=== Entries supplied ===
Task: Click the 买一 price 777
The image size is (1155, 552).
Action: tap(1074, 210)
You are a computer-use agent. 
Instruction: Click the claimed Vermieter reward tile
===
§ **Work to do**: Could you reproduce the listing above with "Select" substituted for every "Click" and nothing else changed?

§ **Correct response**:
Task: Select the 买一 price 777
The image size is (1155, 552).
Action: tap(1074, 210)
You are a computer-use agent. 
Instruction: Select the claimed Vermieter reward tile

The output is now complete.